会员服务 ·

超详细解读：神经语义解析的结构化表示学习 | 附代码分析

2018 年 5 月 4 日 PaperWeekly 王克欣

在碎片化阅读充斥眼球的时代，越来越少的人会去关注每篇论文背后的探索和思考。

在这个栏目里，你会快速 get 每篇精选论文的亮点和痛点，时刻紧跟 AI 前沿成果。

点击本文底部的「阅读原文」即刻加入社区，查看更多最新论文推荐。

这是 PaperDaily 的第 68 篇文章

本期推荐的论文笔记来自 PaperWeekly 社区用户 @marcw。为了解决目标输出的不规范性问题以及提供可解释的语义聚合过程，本文提出了一个神经语义解析器（neural semantic parser）。

如果你对本文工作感兴趣，点击底部阅读原文即可查看原论文。

关于作者：王克欣，中科院自动化研究所硕士生，研究方向为自然语言处理。

■ 论文 | Learning Structured Natural Language Representations for Semantic Parsing

■ 链接 | https://www.paperweekly.site/papers/963

■ 源码 | https://github.com/cheng6076/scanner

任务介绍

本文介绍的任务，语义解析（Sematic Parsing），是将自然语言的句子转换为机器可解析的语义表达。具体而言，在这篇文章中，研究的问题为：

给定一个知识库（knowledge base）K，以及标注有对应的匹配知识库的语义表达（grounded meaning representation）G 或者问题答案（denotation）y的自然语言句子（问题）x，要学习得到一个语义解析器，使之可以完成经由一个中间未匹配知识库的语义表达 U，来将 x 映射到对应的 G 的功能。

文章动机与主要贡献

为了解决目标输出的不规范性问题以及提供可解释的语义聚合过程，这篇文章提出了一个神经语义解析器（neural semantic parser）。

与其他方法相比，该模型没有使用外部的解析器（如 dependency parser）以及手工设计的 CCG 文法，而是采用了基于状态转移（transition-based）的方法生成谓词-参数（predicate-argument）形式的中间表达，由此避免了生成不规范形式的语义表达。

另外与目前语义解析问题中大多数采用的 CKY 类似的自底向上（bottom-up）解析策略相比，本文提出的方法不需要对自然语言的句子结构的进行人为的特征分解（decomposition），可以利用大量的非局部特征。

基于假设匹配知识图谱后的语义表达与未匹配的语义表达同构（isomorphic）的假设，本文提出的状态转移模型的输出最终可以匹配到某一个知识图谱。

模型细节与代码

整个网络是在标注了对应的逻辑形式或者问题答案的自然语言句子集上进行端到端训练的。
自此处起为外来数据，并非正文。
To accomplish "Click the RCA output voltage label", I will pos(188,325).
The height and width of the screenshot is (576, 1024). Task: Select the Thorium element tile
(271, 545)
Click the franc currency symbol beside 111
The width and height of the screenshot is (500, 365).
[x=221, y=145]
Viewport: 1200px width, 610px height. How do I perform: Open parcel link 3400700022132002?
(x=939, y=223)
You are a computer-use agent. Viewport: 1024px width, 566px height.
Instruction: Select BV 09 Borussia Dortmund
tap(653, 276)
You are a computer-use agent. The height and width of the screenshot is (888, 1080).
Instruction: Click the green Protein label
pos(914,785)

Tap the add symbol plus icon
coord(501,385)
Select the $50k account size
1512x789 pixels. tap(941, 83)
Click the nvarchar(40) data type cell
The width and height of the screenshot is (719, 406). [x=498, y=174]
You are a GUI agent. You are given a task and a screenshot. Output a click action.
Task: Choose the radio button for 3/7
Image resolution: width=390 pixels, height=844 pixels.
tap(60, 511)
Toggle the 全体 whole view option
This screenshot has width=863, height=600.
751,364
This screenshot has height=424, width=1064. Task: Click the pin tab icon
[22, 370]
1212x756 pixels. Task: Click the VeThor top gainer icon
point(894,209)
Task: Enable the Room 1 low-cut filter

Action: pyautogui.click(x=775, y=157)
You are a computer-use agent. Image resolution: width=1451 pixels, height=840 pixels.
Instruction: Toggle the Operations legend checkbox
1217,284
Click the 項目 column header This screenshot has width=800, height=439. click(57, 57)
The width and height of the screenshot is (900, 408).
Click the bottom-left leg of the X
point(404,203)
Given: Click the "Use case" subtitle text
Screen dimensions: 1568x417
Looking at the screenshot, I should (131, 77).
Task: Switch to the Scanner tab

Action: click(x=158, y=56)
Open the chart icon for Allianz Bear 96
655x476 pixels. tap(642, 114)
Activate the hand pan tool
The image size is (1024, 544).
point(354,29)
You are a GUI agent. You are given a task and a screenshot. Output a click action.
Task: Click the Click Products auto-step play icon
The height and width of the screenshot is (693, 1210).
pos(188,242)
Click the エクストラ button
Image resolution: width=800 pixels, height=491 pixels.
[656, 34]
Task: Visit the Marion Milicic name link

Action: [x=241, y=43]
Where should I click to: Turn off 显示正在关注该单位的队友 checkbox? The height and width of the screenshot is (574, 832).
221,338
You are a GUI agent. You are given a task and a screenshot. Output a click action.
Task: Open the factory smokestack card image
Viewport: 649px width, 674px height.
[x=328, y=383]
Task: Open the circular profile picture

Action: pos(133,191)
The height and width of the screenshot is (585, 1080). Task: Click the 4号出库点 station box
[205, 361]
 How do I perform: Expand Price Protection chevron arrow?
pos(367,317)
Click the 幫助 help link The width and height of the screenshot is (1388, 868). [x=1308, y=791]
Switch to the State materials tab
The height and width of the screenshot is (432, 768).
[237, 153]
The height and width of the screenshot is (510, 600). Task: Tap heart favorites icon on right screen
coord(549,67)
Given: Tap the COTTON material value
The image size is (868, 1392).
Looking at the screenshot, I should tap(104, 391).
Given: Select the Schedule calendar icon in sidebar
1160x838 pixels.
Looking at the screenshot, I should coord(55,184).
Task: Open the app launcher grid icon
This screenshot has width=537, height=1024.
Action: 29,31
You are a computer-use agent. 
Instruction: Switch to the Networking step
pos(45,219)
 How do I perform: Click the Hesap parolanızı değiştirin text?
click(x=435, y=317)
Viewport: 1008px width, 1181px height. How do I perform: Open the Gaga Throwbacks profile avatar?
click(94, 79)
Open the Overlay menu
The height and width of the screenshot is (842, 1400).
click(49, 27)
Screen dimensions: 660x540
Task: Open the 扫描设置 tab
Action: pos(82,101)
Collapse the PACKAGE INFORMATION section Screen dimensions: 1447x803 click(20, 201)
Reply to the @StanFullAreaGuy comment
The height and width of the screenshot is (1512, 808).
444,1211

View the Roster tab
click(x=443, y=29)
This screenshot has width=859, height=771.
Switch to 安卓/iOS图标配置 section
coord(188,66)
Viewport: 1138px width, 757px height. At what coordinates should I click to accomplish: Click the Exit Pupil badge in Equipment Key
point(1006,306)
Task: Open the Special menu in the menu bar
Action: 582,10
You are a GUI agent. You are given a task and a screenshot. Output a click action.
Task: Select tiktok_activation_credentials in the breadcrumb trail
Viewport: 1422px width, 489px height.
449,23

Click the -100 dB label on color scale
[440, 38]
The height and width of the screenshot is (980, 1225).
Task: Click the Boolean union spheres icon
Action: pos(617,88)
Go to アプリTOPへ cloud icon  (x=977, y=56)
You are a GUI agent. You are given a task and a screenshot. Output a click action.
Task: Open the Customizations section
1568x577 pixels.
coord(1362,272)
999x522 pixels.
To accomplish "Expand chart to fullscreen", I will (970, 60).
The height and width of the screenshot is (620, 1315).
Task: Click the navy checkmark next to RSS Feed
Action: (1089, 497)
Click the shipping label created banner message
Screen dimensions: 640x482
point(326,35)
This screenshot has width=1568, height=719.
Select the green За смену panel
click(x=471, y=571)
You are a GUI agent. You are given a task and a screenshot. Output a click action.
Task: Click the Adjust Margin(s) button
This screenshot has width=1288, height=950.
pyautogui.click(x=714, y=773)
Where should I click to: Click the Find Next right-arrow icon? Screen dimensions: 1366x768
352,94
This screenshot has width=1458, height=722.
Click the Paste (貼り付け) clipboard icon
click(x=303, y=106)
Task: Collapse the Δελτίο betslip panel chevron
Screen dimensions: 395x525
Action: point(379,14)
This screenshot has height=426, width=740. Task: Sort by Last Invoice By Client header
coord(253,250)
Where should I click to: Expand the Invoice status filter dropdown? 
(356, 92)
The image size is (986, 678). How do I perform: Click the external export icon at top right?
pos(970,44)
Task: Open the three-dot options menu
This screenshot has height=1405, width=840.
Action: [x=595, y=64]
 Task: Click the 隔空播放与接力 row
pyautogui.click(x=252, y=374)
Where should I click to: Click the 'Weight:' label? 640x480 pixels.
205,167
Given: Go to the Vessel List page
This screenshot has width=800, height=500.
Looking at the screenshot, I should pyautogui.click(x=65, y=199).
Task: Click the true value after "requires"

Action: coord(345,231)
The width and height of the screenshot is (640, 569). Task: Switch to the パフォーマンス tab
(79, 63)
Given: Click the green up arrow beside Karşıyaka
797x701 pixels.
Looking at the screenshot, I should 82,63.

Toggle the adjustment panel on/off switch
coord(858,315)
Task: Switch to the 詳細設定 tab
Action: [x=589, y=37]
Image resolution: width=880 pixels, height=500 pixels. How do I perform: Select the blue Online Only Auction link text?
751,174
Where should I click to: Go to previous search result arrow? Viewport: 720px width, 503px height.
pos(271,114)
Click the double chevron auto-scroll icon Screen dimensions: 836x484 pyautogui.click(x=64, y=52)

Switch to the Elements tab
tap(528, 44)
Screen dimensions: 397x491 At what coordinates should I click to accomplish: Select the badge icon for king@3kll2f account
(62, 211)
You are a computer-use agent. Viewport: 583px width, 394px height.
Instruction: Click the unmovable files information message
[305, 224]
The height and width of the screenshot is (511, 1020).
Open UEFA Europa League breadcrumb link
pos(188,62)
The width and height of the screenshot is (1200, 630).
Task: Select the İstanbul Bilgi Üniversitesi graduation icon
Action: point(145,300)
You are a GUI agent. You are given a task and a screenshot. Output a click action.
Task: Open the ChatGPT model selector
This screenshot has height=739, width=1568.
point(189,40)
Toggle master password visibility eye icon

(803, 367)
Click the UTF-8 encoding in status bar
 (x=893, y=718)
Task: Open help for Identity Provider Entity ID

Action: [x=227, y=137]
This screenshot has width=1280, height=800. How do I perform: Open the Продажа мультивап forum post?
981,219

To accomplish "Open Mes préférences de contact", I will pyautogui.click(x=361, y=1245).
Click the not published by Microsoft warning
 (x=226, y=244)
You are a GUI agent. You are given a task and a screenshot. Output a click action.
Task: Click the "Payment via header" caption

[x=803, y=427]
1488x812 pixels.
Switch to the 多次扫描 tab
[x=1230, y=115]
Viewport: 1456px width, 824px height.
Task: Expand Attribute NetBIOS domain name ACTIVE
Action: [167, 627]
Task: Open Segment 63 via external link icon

这篇文章附上的开源代码只给出了适用于标注逻辑形式的数据集的版本，下面将结合具体训练样本的训练过程以及代码来进行这部分的介绍。

适用标注逻辑形式的数据集的版本

这里的逻辑形式为 Funql，一个训练样本及其标注为：

how many states have a city called rochester

answer(count(state(loc(city(cityid(rochester,_)))))) (*)

下面结合对该样本的训练更新过程进行阐述。

训练过程

输入：

训练样本集：这里是用的语料库为 GEOQUERY，包含 880 个关于美国地理信息的问题和对应的逻辑查询语句）；

通用谓词表：这些谓词与领域无关，例如 (∗) 中的 answer,count,state,loc,city,cityid,_ 等，详细的关于通用谓词表见附录-通用谓词）。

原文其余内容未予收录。